[Start DATASET RECORDS]

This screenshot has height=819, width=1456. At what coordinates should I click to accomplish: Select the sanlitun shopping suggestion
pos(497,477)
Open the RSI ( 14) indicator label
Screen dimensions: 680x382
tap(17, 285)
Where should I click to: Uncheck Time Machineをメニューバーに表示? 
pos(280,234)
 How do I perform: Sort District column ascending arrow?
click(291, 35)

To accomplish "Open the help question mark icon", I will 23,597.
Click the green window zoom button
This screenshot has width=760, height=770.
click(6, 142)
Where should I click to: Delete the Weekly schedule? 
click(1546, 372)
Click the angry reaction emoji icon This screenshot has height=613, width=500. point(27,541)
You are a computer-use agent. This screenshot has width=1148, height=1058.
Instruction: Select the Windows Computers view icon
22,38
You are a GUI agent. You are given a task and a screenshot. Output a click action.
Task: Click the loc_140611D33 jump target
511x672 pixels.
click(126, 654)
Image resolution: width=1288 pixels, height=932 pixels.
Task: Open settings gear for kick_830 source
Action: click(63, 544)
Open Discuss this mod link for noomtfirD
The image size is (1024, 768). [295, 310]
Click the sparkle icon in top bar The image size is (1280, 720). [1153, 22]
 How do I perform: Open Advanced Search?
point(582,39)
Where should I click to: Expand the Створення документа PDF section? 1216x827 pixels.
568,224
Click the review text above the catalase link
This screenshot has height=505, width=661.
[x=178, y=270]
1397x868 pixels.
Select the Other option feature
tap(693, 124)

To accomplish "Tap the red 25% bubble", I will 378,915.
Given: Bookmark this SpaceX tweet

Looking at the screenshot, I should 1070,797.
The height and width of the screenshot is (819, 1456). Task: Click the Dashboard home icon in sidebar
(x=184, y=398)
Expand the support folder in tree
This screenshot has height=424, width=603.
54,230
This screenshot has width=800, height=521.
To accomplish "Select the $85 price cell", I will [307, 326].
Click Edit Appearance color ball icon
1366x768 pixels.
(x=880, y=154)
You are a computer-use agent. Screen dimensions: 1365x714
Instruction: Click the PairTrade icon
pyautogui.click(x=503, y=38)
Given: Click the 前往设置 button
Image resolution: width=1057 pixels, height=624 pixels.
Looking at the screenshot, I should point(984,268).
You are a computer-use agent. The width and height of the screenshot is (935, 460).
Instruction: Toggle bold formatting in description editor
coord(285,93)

[End DATASET RECORDS]

### EXERCISE TASK
Please write out all of the material above word for word, with no changes.

### REPLY TO THE TASK
This screenshot has height=819, width=1456. At what coordinates should I click to accomplish: Select the sanlitun shopping suggestion
pos(497,477)
Open the RSI ( 14) indicator label
Screen dimensions: 680x382
tap(17, 285)
Where should I click to: Uncheck Time Machineをメニューバーに表示? 
pos(280,234)
 How do I perform: Sort District column ascending arrow?
click(291, 35)

To accomplish "Open the help question mark icon", I will 23,597.
Click the green window zoom button
This screenshot has width=760, height=770.
click(6, 142)
Where should I click to: Delete the Weekly schedule? 
click(1546, 372)
Click the angry reaction emoji icon This screenshot has height=613, width=500. point(27,541)
You are a computer-use agent. This screenshot has width=1148, height=1058.
Instruction: Select the Windows Computers view icon
22,38
You are a GUI agent. You are given a task and a screenshot. Output a click action.
Task: Click the loc_140611D33 jump target
511x672 pixels.
click(126, 654)
Image resolution: width=1288 pixels, height=932 pixels.
Task: Open settings gear for kick_830 source
Action: click(63, 544)
Open Discuss this mod link for noomtfirD
The image size is (1024, 768). [295, 310]
Click the sparkle icon in top bar The image size is (1280, 720). [1153, 22]
 How do I perform: Open Advanced Search?
point(582,39)
Where should I click to: Expand the Створення документа PDF section? 1216x827 pixels.
568,224
Click the review text above the catalase link
This screenshot has height=505, width=661.
[x=178, y=270]
1397x868 pixels.
Select the Other option feature
tap(693, 124)

To accomplish "Tap the red 25% bubble", I will 378,915.
Given: Bookmark this SpaceX tweet

Looking at the screenshot, I should 1070,797.
The height and width of the screenshot is (819, 1456). Task: Click the Dashboard home icon in sidebar
(x=184, y=398)
Expand the support folder in tree
This screenshot has height=424, width=603.
54,230
This screenshot has width=800, height=521.
To accomplish "Select the $85 price cell", I will [307, 326].
Click Edit Appearance color ball icon
1366x768 pixels.
(x=880, y=154)
You are a computer-use agent. Screen dimensions: 1365x714
Instruction: Click the PairTrade icon
pyautogui.click(x=503, y=38)
Given: Click the 前往设置 button
Image resolution: width=1057 pixels, height=624 pixels.
Looking at the screenshot, I should point(984,268).
You are a computer-use agent. The width and height of the screenshot is (935, 460).
Instruction: Toggle bold formatting in description editor
coord(285,93)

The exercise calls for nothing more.